There is nothing wrong with this logic, but how useful it is depends on how good we are at forecasting the non-monetary determinants of prices. In fact, inflation forecasting is notoriously one of the squishiest areas of economic statistics. In this situation, it is all too easy for easy money advocates to see a recession coming and rationalize low interest rates. They could be right -- who really knows? -- and in any case we may not know enough to prove them wrong.

To me, inflation targeting at its best is an application of Milton Friedman's maxim that "inflation is always and everywhere a monetary phenomenon," and its corollary that monetary policy should concentrate on the one thing it can do well -- control inflation. It can be hard to keep this in mind in financially chaotic times, but I think it is worth a try.
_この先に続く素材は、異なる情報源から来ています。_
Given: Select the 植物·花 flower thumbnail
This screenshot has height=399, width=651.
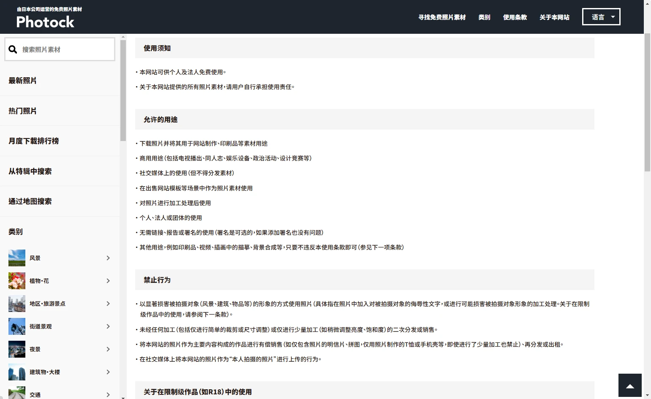Looking at the screenshot, I should pos(17,281).
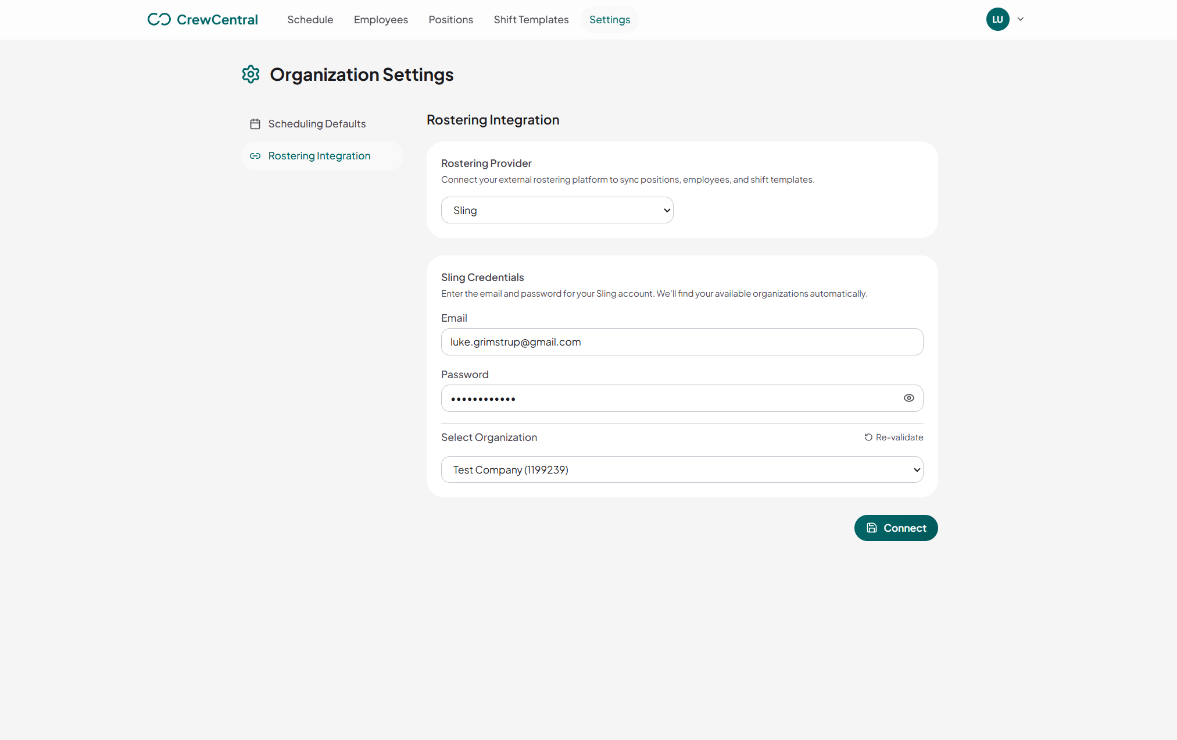Toggle password visibility off after revealing
The width and height of the screenshot is (1177, 740).
[909, 398]
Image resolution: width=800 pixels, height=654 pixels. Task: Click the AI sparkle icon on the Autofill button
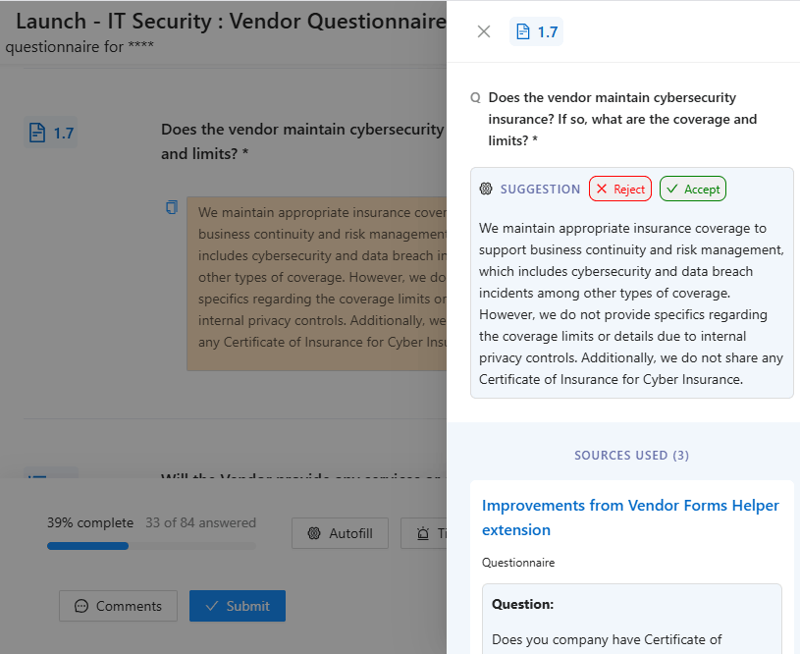pos(312,533)
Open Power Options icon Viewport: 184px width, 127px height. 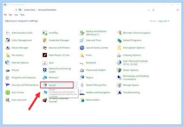119,70
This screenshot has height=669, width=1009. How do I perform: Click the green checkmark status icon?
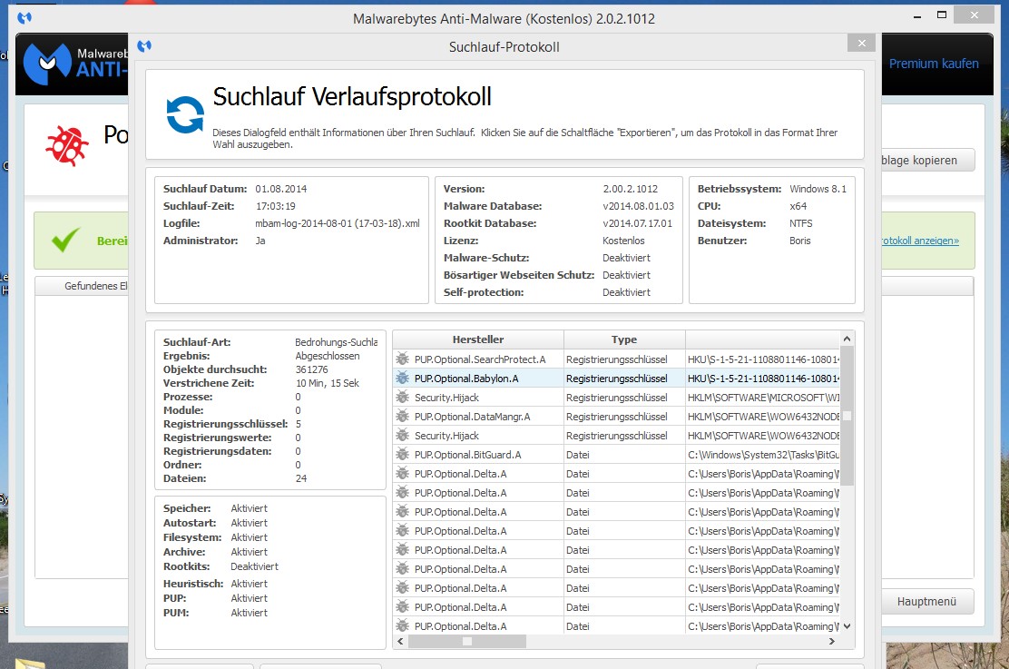[x=66, y=241]
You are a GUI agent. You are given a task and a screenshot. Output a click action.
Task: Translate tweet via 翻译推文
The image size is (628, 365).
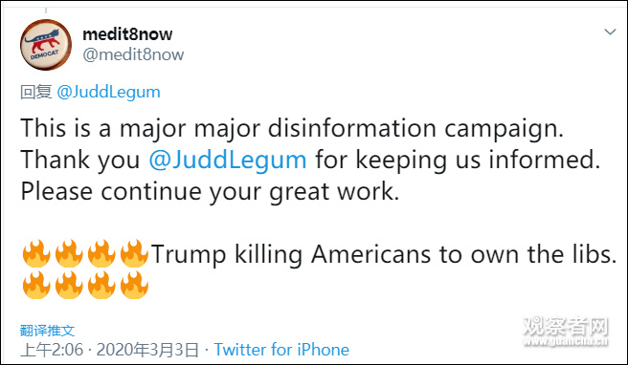point(47,331)
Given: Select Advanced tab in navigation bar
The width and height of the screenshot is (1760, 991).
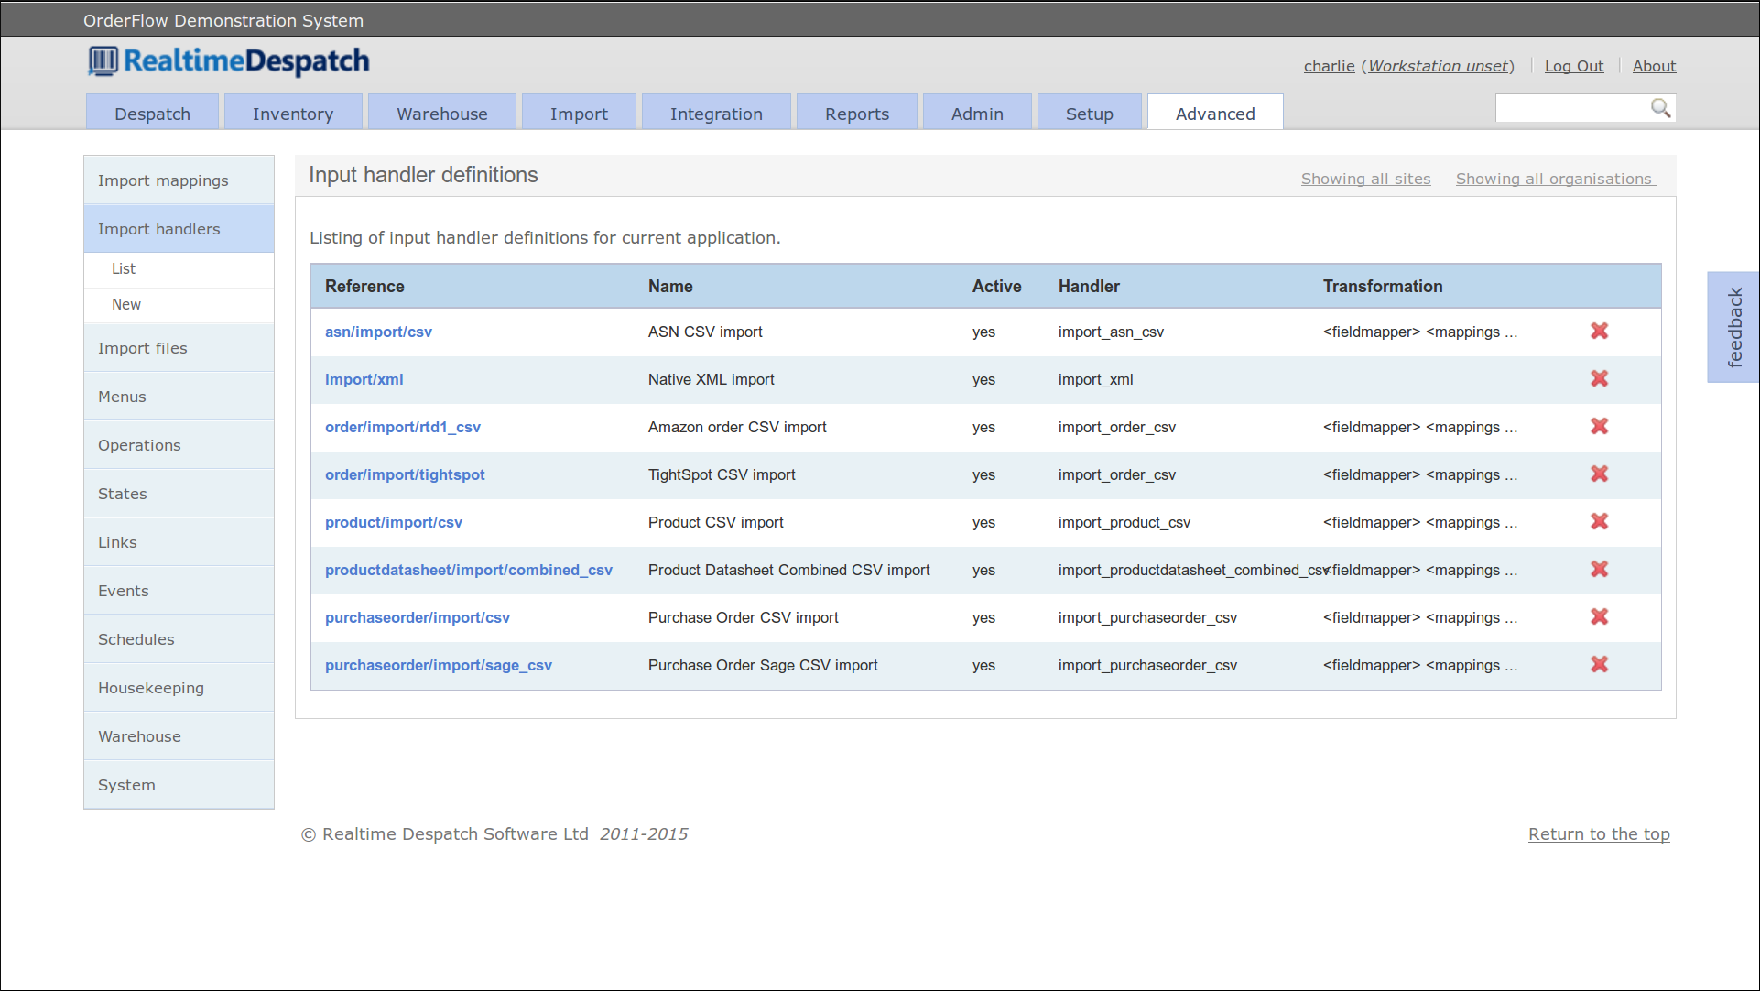Looking at the screenshot, I should [x=1213, y=114].
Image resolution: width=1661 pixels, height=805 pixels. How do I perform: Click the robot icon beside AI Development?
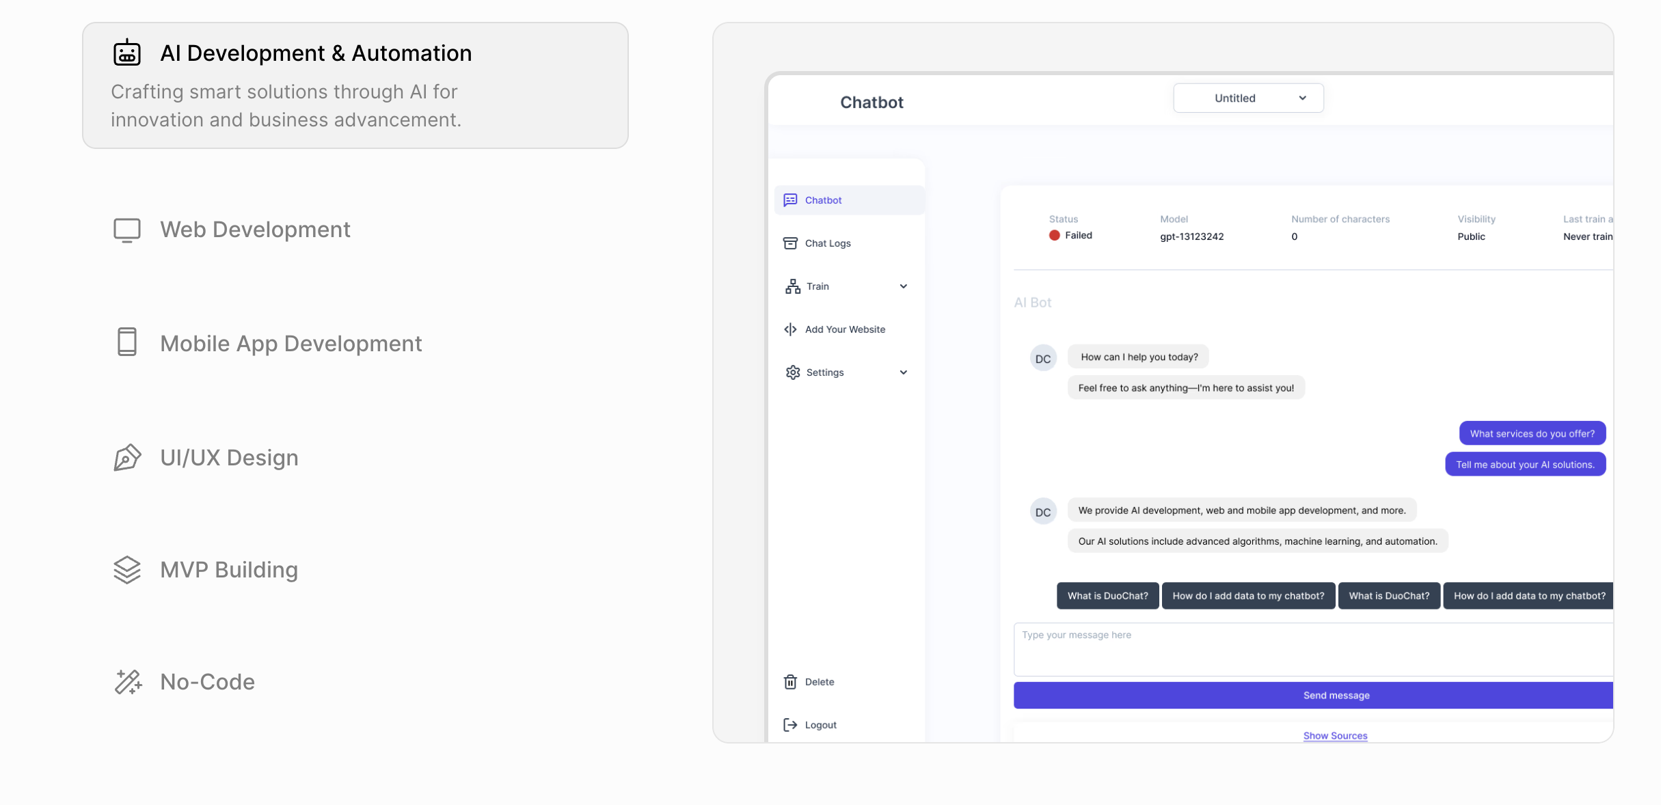click(127, 53)
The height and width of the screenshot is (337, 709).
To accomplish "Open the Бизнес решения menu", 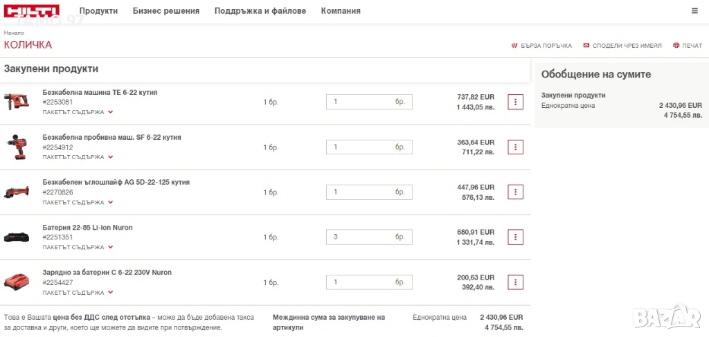I will [x=166, y=11].
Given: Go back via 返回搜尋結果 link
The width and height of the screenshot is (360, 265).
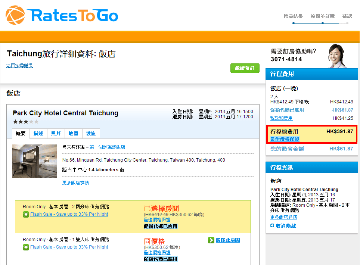Looking at the screenshot, I should click(20, 66).
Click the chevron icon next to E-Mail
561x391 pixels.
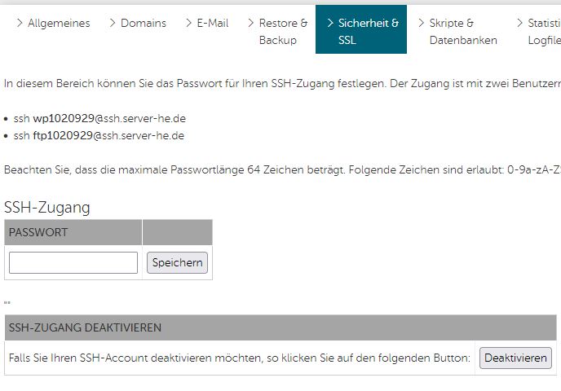(x=189, y=24)
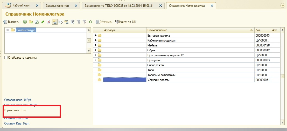Screen dimensions: 287x131
Task: Click the green Refresh list icon
Action: [x=90, y=22]

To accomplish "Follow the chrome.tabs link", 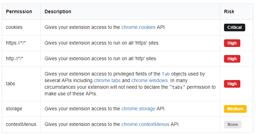I will 107,80.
一年前の論説だけれども、単なる時論にとどまらない(=状況を超えた普遍性を有する)議論が展開されております。
ルーカス先生は現在の状況をどのように見てらっしゃるんだろうか。

大不況は再来するか


●Gregory Mankiw, “But Have We Learned Enough?”(New York Times, October 25, 2008)

But when Olivier Blanchard, the I.M.F.’s chief economist, was asked about the possibility of the world sinking into another Great Depression, he reassuringly replied that the chance was “nearly nil.” He added, “We’ve learned a few things in 80 years.”

LOOKING back at these events, it’s hard to avoid seeing parallels to the current situation. Today, as then, uncertainty has consumers spooked. By some measures, stock market volatility in recent days has reached levels not seen since the 1930s. With volatility spiking, the University of Michigan’s survey reading of consumer sentiment has been plunging.

Deflation across the economy is not a problem (yet), but deflation in the housing market is the source of many of our present difficulties. With so many homeowners owing more on their mortgages than their houses are worth, default is an unfortunate but often rational choice. Widespread foreclosures, however, only perpetuate the downward spiral of housing prices, further defaults and additional losses at financial institutions.

The Fed and the Treasury Department, intent on avoiding the early policy inaction that let the Depression unfold, have been working hard to keep credit flowing. But the financial situation they face is, arguably, more difficult than that of the 1930s. Then, the problem was largely a crisis of confidence and a shortage of liquidity. Today, the problem may be more a shortage of solvency, which is harder to solve.

Let me be clear: Like Mr. Blanchard at the I.M.F., I am not predicting another Great Depression. We have indeed learned a lot over the last 80 years. But you should take that economic forecast, like all others, with more than a single grain of salt.


今般の金融危機と1930年代の大不況(Great Depression)との推移が類似していることもあって、「すわっ! 大不況の再来か」と悲観的になってしまうのも無理はない。私(=マンキュー)はブランシャールと同じく1930年代並みの不況が再来することはないだろうと予測するけれども、経済学者の予測を過度に信頼するのも考えものだよ、とのこと。

1930年代の大不況時のように政府(中央銀行含む)が事態をさらに悪化させる(あるいは不況を後押しする)ようなことはないだろう(=例えば不況期に非効率的な企業を市場から退出させることを目的として政府予算の縮小・金融引き締めが実施されるようなことはないだろう)、とどこの馬の骨ともわからない私は予測しますが*1、この予測は自分で言うのもなんだけど信じないほうがいいと思う。というのも、何もしないことが時に不況の深化に手を貸すことになるとすれば(積極的な景気悪化の原因とまではいえないかもしれないけれども)、某極東の島国においてすでにこの予測は外れてるような気がしないでもないから。

*1:たぶんマンキューもこの点は同意してくれるだろうと思う。“The Fed and the Treasury Department, intent on avoiding the early policy inaction that let the Depression unfold”という文章から推測する限り。